WHAT TO DO
Below are the records; copy out every line that holds the word "Hide".

AVAILABLE DATA Start Marker

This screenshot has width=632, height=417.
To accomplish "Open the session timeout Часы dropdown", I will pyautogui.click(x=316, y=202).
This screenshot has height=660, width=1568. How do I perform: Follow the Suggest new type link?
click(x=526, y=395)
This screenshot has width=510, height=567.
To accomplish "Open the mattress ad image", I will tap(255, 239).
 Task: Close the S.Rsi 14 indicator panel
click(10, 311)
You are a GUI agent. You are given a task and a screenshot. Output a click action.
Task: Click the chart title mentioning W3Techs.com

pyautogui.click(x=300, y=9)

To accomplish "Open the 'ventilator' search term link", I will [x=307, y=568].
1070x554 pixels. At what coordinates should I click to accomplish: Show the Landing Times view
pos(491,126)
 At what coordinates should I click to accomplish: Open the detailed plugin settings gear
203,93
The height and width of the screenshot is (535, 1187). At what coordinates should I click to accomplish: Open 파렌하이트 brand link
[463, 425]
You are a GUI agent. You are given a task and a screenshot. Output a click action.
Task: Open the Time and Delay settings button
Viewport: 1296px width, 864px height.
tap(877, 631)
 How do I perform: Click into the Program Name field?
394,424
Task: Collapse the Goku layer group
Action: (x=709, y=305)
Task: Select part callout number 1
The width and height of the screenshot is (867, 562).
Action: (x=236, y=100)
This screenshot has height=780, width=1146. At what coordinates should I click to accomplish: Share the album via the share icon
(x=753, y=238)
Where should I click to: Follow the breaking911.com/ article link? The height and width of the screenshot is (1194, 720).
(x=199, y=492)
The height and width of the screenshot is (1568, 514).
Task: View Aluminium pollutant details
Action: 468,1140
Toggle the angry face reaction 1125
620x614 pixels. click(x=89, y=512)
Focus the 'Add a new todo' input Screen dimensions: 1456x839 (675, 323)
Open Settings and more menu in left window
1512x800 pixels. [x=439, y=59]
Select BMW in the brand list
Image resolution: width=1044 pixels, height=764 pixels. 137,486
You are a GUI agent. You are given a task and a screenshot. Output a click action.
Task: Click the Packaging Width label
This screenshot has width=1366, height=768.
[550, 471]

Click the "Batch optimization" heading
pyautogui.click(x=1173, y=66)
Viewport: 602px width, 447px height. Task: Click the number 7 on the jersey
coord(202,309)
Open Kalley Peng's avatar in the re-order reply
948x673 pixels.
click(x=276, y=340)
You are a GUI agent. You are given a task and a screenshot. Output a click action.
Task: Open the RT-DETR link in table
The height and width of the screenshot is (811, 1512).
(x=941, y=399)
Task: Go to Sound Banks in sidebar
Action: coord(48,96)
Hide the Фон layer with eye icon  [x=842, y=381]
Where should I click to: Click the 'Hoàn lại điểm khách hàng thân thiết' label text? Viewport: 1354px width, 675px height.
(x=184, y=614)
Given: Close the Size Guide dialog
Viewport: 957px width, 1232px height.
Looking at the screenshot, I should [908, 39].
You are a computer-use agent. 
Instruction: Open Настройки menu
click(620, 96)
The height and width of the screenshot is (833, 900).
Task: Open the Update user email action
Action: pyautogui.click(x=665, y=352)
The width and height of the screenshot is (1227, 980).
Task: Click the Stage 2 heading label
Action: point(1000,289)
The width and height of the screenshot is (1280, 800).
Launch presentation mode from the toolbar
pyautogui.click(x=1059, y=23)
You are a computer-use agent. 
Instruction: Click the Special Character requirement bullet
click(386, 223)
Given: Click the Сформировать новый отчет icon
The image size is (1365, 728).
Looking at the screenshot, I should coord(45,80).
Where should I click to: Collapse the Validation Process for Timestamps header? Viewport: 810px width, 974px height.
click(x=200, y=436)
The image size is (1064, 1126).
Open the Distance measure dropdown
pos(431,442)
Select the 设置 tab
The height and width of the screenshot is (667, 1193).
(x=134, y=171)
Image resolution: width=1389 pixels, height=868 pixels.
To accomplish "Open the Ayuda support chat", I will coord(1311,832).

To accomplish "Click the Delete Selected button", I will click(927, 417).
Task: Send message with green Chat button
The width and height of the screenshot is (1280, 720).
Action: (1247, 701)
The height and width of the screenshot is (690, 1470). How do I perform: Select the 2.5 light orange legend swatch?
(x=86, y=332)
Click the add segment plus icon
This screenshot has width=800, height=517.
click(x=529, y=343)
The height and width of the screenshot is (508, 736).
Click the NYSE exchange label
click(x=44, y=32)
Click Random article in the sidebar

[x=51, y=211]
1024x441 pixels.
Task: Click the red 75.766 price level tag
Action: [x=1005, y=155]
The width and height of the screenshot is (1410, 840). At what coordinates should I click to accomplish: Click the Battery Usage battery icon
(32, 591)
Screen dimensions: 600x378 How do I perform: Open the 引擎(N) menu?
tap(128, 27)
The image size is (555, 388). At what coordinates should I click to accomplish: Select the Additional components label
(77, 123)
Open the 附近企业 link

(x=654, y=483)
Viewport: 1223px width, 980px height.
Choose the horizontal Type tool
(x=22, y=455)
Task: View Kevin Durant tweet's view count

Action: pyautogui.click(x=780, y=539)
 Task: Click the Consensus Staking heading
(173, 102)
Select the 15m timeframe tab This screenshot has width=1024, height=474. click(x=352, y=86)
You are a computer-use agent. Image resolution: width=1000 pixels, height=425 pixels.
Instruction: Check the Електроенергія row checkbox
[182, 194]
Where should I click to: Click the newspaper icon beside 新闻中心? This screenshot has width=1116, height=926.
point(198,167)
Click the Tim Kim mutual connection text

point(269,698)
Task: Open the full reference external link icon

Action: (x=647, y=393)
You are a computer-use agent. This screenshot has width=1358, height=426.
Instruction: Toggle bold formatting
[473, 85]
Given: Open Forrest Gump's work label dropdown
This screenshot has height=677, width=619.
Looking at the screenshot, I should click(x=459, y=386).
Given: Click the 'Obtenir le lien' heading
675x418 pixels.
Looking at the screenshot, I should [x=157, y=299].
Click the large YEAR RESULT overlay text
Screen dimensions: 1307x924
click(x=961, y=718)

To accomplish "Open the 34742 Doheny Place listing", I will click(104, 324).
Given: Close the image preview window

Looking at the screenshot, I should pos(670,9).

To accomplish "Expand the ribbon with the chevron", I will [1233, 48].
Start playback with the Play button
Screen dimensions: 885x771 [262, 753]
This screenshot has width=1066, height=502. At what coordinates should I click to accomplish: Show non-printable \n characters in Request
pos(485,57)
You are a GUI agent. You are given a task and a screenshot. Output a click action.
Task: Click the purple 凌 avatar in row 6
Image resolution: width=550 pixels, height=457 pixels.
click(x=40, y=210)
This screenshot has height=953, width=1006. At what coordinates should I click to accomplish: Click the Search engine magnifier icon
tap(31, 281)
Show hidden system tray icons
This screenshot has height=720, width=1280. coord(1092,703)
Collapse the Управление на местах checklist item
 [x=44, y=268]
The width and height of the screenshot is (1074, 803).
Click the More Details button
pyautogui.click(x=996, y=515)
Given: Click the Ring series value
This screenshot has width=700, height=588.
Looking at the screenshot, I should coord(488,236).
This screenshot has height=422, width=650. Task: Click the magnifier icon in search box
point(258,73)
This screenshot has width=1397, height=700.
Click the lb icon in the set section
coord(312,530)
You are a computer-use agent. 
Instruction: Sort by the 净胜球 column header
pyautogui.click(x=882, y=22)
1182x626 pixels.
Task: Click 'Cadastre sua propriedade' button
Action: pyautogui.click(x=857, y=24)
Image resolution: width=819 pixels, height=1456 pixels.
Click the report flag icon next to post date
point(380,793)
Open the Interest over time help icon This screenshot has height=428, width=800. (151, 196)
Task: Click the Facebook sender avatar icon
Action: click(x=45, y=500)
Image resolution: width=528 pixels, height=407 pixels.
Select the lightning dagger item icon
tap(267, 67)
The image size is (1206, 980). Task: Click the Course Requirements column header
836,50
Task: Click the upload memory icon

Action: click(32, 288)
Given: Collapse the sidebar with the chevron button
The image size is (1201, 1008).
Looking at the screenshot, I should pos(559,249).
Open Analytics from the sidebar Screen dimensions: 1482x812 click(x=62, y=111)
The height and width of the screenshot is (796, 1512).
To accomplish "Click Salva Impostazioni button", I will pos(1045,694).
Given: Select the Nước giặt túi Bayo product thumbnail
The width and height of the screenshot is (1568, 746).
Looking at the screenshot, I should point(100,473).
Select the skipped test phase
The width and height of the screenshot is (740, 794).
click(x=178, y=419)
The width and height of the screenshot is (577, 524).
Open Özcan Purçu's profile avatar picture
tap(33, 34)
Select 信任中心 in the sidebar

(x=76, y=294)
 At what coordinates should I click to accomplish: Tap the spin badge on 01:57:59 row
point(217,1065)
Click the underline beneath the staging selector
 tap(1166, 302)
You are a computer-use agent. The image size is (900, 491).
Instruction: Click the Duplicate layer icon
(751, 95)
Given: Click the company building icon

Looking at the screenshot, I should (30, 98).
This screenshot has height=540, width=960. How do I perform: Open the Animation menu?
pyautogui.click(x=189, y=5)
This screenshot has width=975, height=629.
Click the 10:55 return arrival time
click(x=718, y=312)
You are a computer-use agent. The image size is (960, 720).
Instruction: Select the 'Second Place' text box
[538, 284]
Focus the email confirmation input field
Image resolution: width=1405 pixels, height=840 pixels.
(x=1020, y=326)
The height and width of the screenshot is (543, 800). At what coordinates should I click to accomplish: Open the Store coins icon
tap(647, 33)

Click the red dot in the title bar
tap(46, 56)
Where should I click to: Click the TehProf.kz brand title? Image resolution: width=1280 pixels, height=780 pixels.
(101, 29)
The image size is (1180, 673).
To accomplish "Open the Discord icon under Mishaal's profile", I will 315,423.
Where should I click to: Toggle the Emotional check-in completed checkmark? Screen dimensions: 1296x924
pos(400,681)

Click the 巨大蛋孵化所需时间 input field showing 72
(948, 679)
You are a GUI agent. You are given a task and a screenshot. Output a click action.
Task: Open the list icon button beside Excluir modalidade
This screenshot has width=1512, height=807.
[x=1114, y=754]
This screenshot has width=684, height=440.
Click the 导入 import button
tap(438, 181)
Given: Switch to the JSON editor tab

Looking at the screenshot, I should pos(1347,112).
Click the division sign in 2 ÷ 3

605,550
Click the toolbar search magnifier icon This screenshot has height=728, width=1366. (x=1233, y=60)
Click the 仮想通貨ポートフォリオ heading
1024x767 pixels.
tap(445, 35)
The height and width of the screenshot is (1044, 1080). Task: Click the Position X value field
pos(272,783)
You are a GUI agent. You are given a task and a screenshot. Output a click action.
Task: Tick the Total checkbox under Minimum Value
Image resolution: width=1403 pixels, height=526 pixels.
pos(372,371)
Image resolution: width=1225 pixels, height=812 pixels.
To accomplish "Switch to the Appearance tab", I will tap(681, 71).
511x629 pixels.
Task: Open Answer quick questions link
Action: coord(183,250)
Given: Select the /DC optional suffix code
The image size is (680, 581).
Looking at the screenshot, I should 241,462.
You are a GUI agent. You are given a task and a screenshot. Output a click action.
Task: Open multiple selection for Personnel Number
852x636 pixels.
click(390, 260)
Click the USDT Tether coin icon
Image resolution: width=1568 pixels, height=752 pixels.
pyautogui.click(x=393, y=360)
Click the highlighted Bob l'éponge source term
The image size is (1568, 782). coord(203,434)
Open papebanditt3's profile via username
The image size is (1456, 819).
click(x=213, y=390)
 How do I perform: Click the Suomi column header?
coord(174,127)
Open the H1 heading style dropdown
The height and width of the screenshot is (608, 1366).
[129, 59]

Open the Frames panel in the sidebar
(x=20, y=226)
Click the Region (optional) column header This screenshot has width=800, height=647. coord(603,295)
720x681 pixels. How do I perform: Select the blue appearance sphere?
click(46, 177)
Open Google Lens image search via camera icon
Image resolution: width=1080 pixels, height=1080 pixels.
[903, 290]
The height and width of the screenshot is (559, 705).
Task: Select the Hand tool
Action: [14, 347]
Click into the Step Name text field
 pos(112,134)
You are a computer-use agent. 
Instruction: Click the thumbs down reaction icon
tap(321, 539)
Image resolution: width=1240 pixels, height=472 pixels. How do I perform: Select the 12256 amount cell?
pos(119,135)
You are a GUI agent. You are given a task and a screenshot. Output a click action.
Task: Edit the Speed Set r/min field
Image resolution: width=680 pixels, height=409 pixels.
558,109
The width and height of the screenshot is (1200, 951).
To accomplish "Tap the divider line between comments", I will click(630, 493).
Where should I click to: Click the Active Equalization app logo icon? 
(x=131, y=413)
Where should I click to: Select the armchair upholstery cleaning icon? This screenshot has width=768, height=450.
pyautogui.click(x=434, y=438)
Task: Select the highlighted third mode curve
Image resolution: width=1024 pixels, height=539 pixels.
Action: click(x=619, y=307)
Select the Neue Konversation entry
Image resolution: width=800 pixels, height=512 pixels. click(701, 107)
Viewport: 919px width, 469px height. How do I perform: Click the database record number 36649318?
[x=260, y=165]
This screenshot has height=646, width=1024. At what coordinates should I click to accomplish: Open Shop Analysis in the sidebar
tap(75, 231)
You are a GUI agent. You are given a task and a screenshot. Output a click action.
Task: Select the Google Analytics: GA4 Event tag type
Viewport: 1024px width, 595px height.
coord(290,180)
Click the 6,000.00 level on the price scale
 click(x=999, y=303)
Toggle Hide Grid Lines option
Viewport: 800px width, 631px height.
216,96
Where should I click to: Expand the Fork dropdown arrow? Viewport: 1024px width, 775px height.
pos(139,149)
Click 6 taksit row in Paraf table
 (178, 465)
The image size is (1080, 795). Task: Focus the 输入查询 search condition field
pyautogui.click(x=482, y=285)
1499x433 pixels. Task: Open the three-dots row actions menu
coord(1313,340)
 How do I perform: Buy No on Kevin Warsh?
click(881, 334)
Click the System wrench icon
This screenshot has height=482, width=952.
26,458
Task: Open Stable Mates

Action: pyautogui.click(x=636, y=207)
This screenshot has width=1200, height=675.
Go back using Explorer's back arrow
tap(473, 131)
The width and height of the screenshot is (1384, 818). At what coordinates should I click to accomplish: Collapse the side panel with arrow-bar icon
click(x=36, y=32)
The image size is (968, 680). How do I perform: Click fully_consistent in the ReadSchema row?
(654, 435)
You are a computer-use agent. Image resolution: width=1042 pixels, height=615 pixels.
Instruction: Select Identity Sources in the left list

AVAILABLE DATA End Marker

FINISHED TASK
Hide the Фон layer with eye icon  [x=842, y=381]
Toggle Hide Grid Lines option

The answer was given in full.